One application of these multiply operations is to compute the residual error after solving a system of equations,
{E} = {B} - [A]{X}
The resulting error can then be used in interative refinement to compute a correction to the solution {X}.
A similar set of multiply routines are provided which use submatrix files instead of the assmebled matrix:
{C} = {D} - [Si]{B}
{C} = [Si]{B}
{C} = {D} + [Si]{B}
This calculation may be more efficient if the assembled matrix [A] is sparse.
FMS also contains the following multiplication routines:
{C} = {D} - {A}{B}
{C} = {A}{B}
{C} = {D} + {A}{B}
{C} = {D} - {A}T{B}
{C} = {A}T{B}
{C} = {D} + {A}T{B}
where {A}, {B}, {C} and {D} are FMS vector files. The above products may also be stored in FMS matrix files using
[C] = [D] - {A}T{B}
[C] = [D] {A}T{B}
[C] = [D] + {A}T{B}
FMS can also store the vector products in a memory based array to compute
[F] = {X}T{Y}
where [F] is a full matrix and {X} and {Y} are FMS vector files containing one or more vectors. For symmetric problems, only the lower triangle of [F] is computed.
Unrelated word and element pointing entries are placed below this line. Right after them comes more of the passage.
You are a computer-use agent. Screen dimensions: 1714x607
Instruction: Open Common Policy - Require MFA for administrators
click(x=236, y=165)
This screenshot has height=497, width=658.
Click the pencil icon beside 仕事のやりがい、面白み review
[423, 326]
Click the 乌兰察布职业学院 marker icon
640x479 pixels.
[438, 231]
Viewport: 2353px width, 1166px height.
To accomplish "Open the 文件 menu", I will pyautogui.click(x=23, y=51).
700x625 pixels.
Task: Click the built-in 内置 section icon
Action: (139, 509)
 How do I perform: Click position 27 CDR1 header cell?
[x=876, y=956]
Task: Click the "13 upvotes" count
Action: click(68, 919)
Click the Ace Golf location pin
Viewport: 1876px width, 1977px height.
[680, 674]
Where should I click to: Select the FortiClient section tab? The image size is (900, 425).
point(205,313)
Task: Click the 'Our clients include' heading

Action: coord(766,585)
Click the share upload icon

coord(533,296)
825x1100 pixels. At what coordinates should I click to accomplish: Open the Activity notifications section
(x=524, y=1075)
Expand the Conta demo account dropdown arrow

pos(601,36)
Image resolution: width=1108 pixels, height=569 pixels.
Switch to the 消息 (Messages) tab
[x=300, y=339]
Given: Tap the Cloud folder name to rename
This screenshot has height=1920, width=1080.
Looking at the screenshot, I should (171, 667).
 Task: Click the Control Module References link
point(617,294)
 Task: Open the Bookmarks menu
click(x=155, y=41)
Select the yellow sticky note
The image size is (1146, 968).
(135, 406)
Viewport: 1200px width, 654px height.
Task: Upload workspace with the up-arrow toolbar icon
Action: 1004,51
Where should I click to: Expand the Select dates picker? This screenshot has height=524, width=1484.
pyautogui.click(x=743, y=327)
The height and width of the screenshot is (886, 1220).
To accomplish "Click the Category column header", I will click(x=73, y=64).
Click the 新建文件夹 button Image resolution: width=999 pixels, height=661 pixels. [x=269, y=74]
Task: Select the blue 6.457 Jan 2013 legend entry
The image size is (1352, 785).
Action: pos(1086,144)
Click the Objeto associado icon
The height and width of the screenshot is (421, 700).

These multiply operations have several pratical applications in computing Eigenvalues of the matrix [A]. For example, if {X} is a known Eigenvector, the correcponding Eigenvalue can be computed from the following:
e = ({X}T[A]{X})/({X}T{X})
This calculation uses the matrix-vectors multiply operation once and the vectors-vectors multiply operation twice.
These multiply operations are also used to project the matrix [A] into a subspace [A*] where its Eigenvalues can be computed more efficiently. This projection involves the following computation:
[A*] = {X}T[A]{X}
where {X} are the vectors that define the subspace.
In the special case where the matrix is diagonal [D], FMS directly computes the following quadratic form:
[F] = {X}T[D]{X} (symmetric)
[F] = {X}T[D]{Y} (nonsymmetric)
FMS also includes the vectors matrix multiply calculation
{Y} = {X}[F]
This calculation may be used to project subspace eigenvectors back into the problem space or to compute new vectors {Y} from a linear combination of old vectors {X}.